BEGIN GIVEN DATA
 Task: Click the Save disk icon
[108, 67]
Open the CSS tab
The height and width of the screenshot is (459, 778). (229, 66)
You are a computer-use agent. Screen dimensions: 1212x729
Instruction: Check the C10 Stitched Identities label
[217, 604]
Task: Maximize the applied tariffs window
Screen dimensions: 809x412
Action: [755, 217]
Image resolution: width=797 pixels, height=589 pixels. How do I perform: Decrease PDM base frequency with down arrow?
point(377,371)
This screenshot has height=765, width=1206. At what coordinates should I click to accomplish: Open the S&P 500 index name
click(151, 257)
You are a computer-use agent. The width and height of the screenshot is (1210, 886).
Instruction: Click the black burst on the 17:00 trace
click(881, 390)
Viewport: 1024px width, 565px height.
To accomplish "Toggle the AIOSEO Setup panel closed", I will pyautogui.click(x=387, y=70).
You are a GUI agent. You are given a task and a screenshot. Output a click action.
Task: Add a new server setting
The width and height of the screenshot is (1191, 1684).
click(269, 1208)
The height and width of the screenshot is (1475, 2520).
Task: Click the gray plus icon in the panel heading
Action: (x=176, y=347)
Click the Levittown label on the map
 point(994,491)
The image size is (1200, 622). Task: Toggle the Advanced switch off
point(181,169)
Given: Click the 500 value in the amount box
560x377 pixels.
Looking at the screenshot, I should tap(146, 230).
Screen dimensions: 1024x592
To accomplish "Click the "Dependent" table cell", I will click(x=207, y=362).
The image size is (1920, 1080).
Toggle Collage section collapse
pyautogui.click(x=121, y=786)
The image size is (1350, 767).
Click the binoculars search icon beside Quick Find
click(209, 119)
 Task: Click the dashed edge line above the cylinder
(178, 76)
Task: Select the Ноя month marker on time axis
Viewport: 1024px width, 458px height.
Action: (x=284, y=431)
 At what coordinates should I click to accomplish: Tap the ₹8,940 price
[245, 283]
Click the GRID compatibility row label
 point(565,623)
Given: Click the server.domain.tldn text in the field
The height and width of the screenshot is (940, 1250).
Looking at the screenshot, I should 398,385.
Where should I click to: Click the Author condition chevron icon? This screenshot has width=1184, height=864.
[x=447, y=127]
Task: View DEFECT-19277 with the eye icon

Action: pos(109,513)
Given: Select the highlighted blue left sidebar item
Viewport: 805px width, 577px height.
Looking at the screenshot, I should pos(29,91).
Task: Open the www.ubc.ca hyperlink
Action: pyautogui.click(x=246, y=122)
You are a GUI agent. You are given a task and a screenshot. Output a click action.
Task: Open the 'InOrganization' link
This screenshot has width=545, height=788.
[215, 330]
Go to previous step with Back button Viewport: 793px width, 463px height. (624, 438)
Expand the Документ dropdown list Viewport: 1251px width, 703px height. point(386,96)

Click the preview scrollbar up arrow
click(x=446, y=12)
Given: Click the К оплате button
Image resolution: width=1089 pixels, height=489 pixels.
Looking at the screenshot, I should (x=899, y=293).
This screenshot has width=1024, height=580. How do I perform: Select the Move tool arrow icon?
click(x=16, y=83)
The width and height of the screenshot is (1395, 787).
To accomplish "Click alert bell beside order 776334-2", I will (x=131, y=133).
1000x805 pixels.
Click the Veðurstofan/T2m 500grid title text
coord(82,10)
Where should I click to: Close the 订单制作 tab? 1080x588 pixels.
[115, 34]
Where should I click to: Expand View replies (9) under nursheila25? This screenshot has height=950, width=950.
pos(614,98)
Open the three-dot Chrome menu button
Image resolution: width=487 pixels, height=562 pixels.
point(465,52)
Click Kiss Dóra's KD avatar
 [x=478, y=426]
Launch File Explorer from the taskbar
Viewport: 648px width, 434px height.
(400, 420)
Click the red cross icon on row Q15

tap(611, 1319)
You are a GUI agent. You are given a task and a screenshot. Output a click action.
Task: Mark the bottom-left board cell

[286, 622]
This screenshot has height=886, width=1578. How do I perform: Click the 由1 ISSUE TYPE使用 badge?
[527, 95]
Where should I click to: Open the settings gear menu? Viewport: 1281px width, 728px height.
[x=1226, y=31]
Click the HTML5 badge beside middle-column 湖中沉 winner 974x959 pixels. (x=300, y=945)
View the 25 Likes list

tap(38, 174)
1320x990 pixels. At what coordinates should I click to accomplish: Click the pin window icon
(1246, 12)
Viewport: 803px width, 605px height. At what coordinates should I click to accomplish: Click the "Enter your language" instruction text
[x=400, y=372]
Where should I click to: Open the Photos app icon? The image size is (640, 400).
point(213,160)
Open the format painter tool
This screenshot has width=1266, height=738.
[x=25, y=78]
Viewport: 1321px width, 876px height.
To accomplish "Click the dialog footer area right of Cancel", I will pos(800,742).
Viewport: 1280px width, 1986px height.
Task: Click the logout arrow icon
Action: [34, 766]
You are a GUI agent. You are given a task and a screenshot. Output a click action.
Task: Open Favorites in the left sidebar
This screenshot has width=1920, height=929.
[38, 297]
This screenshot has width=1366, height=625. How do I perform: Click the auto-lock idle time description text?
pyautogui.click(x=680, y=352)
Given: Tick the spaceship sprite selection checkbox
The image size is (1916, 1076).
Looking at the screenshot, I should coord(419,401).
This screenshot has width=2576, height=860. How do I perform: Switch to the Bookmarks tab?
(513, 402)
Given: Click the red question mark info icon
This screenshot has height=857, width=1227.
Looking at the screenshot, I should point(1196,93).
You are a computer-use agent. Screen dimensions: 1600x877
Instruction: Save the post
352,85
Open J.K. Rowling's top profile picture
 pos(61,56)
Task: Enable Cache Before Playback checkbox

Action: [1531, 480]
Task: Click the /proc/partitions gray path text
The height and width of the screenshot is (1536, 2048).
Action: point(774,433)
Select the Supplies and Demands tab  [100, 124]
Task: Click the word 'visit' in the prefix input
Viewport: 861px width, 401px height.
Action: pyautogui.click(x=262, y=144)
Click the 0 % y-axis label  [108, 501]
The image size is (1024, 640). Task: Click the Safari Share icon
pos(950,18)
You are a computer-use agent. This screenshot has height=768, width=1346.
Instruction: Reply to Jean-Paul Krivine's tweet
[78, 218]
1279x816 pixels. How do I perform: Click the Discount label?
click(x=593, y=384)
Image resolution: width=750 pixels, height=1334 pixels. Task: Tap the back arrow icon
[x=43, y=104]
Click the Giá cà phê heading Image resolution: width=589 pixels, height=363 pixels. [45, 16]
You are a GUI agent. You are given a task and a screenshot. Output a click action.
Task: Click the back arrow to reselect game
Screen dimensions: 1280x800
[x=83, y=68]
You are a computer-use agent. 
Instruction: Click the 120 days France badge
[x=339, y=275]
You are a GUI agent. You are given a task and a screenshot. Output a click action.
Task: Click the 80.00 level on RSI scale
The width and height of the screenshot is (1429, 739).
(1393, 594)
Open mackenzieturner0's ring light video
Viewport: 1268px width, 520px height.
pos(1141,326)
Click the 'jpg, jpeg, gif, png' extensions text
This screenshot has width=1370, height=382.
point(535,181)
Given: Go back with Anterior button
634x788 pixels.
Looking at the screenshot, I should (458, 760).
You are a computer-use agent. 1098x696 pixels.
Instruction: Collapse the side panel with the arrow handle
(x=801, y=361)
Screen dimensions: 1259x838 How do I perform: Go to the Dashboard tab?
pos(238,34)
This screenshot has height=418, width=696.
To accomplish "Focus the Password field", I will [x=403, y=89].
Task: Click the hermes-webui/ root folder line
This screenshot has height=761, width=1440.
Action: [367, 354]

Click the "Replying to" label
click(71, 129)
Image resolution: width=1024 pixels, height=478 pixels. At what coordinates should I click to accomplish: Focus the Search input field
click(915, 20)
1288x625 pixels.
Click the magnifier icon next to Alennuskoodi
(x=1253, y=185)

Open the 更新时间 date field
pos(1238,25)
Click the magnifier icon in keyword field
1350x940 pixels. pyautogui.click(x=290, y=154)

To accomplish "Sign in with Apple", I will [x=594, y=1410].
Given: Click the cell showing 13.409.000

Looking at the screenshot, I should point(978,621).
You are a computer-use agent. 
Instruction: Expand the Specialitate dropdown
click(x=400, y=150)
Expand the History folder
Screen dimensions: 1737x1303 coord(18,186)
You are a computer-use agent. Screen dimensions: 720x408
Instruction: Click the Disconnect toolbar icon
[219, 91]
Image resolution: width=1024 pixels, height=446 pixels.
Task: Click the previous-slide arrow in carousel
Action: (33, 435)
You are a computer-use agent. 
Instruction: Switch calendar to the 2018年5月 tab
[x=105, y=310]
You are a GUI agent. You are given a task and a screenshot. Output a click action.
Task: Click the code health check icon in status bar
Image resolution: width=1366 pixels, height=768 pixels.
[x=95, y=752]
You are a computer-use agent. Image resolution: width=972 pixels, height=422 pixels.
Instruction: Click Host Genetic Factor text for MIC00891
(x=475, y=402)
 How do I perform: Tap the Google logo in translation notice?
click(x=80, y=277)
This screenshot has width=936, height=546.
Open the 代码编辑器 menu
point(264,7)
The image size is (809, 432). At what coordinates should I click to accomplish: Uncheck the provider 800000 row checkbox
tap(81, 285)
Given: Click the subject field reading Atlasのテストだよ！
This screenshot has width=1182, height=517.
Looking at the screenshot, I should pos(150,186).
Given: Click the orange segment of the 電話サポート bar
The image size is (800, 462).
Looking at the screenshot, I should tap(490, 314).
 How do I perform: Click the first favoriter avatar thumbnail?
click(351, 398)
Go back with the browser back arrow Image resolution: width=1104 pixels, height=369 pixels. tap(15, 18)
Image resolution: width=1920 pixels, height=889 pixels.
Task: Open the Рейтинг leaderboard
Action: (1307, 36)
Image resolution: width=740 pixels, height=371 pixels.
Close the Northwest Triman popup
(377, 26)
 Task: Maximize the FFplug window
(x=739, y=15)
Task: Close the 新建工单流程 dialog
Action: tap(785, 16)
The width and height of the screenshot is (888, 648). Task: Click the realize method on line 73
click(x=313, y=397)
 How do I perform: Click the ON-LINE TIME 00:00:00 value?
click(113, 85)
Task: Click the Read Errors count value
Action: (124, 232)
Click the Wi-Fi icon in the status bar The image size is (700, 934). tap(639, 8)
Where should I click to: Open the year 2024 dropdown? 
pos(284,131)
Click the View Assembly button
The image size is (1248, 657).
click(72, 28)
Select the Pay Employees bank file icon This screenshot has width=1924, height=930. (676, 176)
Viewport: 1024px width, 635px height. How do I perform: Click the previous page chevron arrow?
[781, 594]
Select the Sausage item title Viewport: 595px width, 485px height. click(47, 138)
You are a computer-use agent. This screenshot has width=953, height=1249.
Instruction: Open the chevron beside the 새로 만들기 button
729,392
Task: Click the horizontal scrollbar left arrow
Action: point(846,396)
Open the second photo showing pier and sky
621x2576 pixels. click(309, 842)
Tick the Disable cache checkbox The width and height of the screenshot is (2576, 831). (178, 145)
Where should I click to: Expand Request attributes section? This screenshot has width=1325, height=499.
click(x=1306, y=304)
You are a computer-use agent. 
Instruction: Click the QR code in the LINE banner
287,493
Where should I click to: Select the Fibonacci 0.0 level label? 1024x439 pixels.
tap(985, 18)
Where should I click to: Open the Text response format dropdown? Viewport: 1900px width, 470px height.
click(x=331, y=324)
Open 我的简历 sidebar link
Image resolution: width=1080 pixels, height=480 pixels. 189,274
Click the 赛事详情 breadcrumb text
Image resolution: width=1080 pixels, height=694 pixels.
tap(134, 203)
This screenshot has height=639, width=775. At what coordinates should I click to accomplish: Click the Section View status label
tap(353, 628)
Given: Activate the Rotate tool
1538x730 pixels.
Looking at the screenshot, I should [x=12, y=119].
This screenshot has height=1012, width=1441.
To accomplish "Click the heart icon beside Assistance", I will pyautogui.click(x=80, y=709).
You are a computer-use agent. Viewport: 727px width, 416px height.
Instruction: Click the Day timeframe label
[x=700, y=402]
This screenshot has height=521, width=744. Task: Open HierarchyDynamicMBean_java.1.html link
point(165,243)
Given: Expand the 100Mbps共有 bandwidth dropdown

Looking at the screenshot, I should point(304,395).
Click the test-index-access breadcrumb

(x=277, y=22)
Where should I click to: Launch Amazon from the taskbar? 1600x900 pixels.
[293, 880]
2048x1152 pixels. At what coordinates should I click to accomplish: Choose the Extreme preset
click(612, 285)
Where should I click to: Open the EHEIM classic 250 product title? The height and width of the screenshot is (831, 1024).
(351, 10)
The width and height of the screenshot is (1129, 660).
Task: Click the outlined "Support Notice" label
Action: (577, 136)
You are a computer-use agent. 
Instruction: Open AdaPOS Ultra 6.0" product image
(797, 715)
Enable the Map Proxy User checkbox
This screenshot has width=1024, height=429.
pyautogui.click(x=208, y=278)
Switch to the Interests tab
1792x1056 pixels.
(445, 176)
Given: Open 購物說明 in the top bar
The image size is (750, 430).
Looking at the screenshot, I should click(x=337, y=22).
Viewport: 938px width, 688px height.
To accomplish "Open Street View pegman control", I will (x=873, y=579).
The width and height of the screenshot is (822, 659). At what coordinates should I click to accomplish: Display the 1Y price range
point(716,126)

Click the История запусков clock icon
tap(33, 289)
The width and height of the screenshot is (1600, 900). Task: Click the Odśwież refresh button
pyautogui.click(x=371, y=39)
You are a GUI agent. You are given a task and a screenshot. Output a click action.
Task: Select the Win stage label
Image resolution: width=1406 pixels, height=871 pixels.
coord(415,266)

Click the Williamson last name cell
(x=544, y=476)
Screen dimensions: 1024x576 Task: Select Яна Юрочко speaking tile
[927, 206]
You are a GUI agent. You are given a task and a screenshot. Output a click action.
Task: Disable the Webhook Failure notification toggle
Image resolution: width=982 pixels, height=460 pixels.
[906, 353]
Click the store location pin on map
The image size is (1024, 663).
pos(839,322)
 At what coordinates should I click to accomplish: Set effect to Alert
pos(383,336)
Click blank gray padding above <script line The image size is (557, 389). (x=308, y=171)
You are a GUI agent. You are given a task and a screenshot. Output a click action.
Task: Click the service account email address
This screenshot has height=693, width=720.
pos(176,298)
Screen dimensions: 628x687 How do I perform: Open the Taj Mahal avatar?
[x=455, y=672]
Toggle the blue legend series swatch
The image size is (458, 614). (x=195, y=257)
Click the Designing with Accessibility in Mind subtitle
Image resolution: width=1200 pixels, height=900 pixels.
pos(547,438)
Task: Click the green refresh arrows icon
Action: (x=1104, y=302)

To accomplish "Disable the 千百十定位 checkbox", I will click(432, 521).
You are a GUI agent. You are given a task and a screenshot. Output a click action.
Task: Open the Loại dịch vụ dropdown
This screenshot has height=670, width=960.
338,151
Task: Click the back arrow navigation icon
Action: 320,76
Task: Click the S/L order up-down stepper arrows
END GIVEN DATA
## GOAL OF THE EXERCISE
Looking at the records above, return exactly the lines from the line with "Toggle Collage section collapse" to the line with "The width and height of the screenshot is (1395, 787).", both ends included.

## FINISHED TASK
Toggle Collage section collapse
pyautogui.click(x=121, y=786)
The image size is (1350, 767).
Click the binoculars search icon beside Quick Find
click(209, 119)
 Task: Click the dashed edge line above the cylinder
(178, 76)
Task: Select the Ноя month marker on time axis
Viewport: 1024px width, 458px height.
Action: (x=284, y=431)
 At what coordinates should I click to accomplish: Tap the ₹8,940 price
[245, 283]
Click the GRID compatibility row label
 point(565,623)
Given: Click the server.domain.tldn text in the field
The height and width of the screenshot is (940, 1250).
Looking at the screenshot, I should 398,385.
Where should I click to: Click the Author condition chevron icon? This screenshot has width=1184, height=864.
[x=447, y=127]
Task: View DEFECT-19277 with the eye icon

Action: pos(109,513)
Given: Select the highlighted blue left sidebar item
Viewport: 805px width, 577px height.
Looking at the screenshot, I should pos(29,91).
Task: Open the www.ubc.ca hyperlink
Action: pyautogui.click(x=246, y=122)
You are a GUI agent. You are given a task and a screenshot. Output a click action.
Task: Open the 'InOrganization' link
This screenshot has width=545, height=788.
[215, 330]
Go to previous step with Back button Viewport: 793px width, 463px height. (624, 438)
Expand the Документ dropdown list Viewport: 1251px width, 703px height. point(386,96)

Click the preview scrollbar up arrow
click(x=446, y=12)
Given: Click the К оплате button
Image resolution: width=1089 pixels, height=489 pixels.
Looking at the screenshot, I should (x=899, y=293).
This screenshot has width=1024, height=580. How do I perform: Select the Move tool arrow icon?
click(x=16, y=83)
The width and height of the screenshot is (1395, 787).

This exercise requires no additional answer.